(Collected data)

------------------------

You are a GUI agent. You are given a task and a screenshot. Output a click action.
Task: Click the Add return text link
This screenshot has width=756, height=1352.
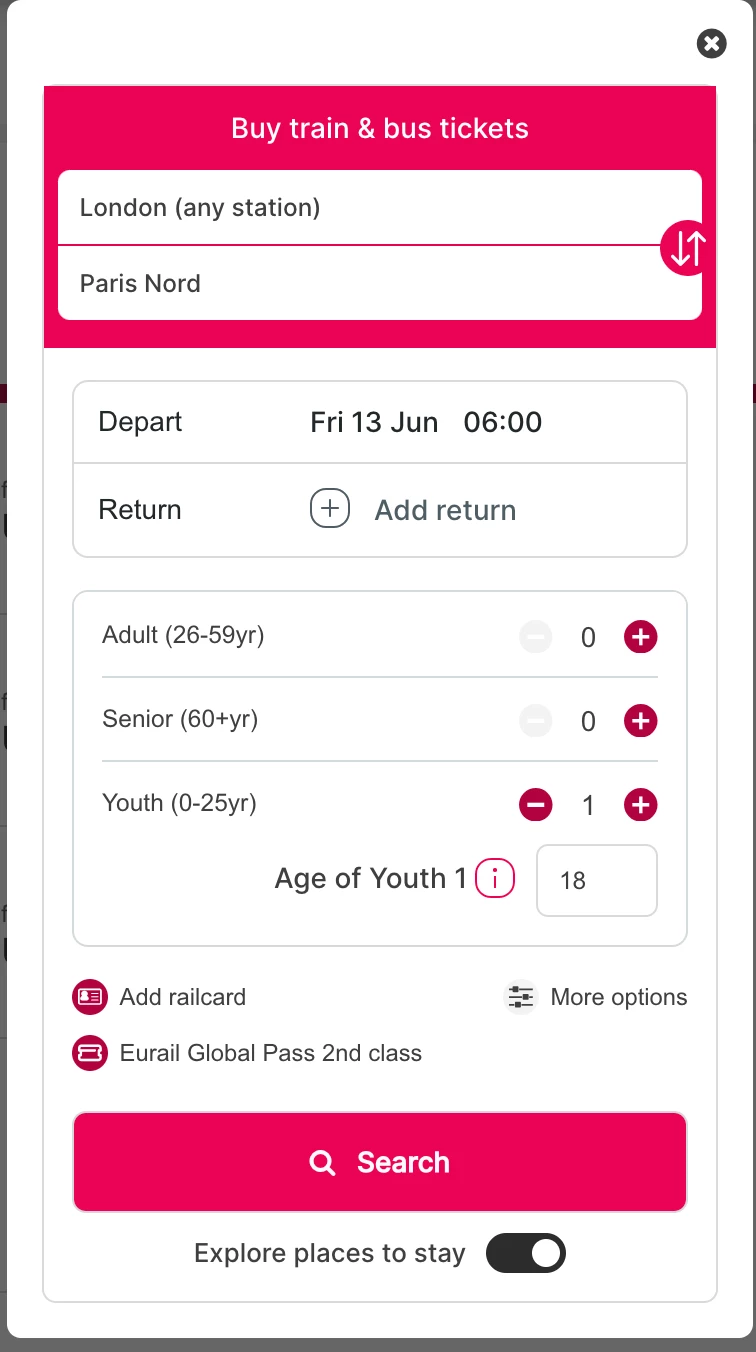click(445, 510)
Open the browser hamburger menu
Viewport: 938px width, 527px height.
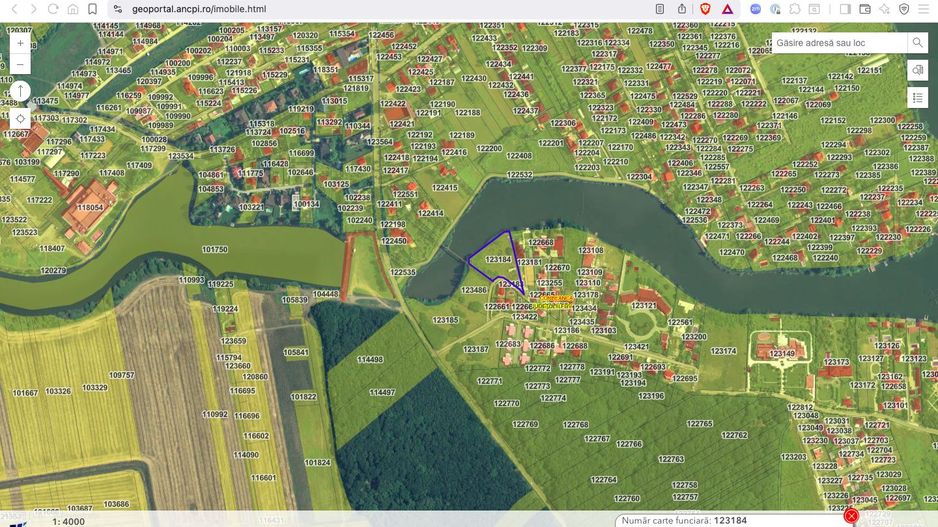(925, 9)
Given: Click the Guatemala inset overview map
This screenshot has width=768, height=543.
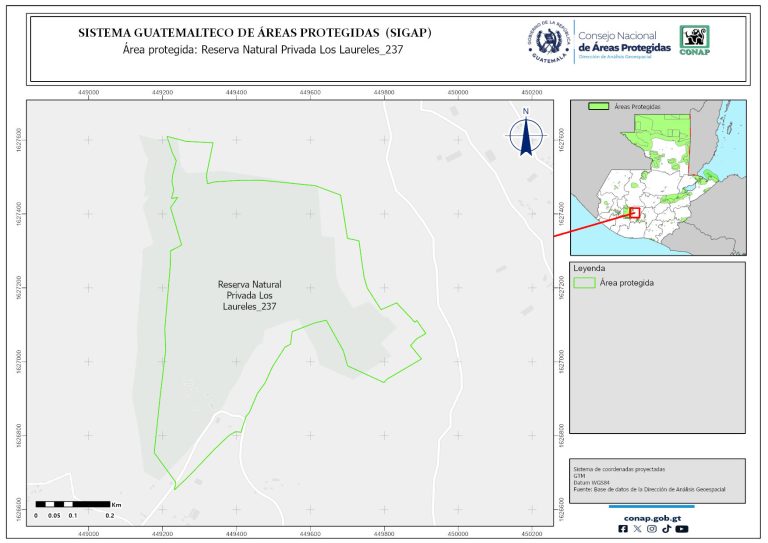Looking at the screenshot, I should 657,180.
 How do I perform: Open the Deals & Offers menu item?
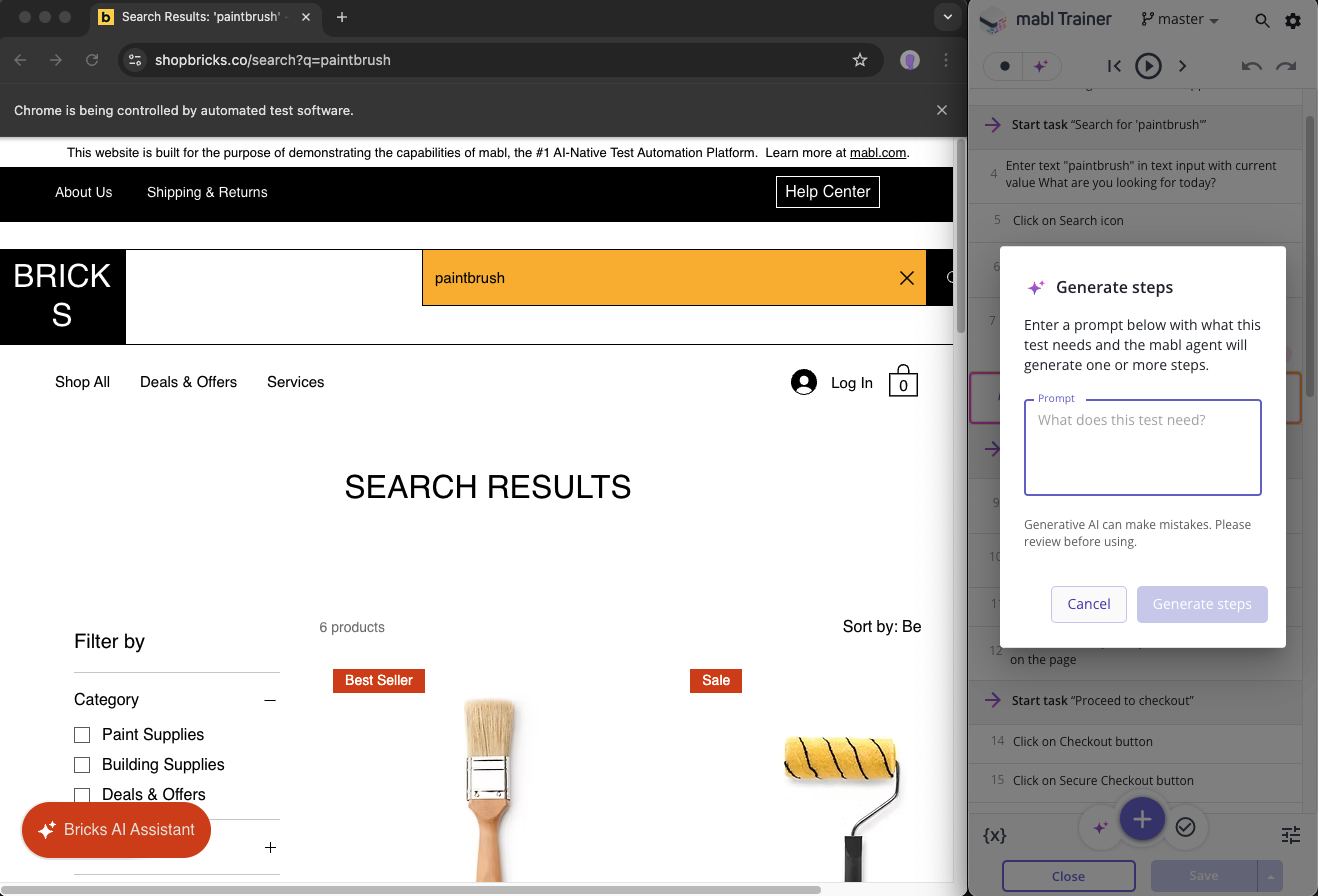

------------------------

Scan the entries above for the word "menu". Report the lines that hold it.

◆ **OUTPUT OF THE EXERCISE**:
Open the browser hamburger menu
 How do I perform: Open the Deals & Offers menu item?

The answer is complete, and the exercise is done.